(Saved data entries)
..........
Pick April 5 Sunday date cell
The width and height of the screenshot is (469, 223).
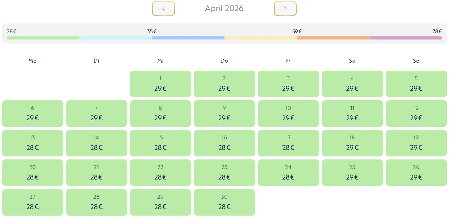pos(416,84)
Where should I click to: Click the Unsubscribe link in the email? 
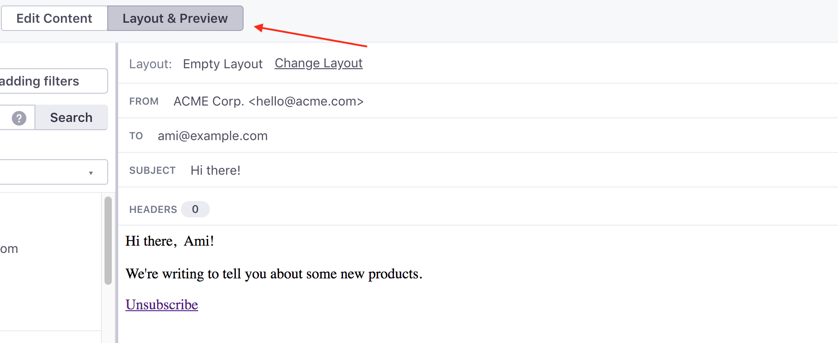tap(162, 304)
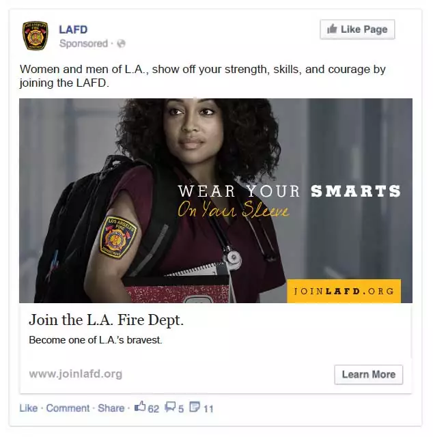Click the shares count icon
The height and width of the screenshot is (437, 433).
pos(195,407)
..........
**YOUR INSTRUCTIONS**
The range to print runs from the line with "Where should I" through the last line of the entries, both included; keep it exact and skip the pictures.

**THE ANSWER**
Where should I click to: Click the Unsubscribe link in the email? 
tap(162, 304)
Click the shares count icon
The height and width of the screenshot is (437, 433).
pos(195,407)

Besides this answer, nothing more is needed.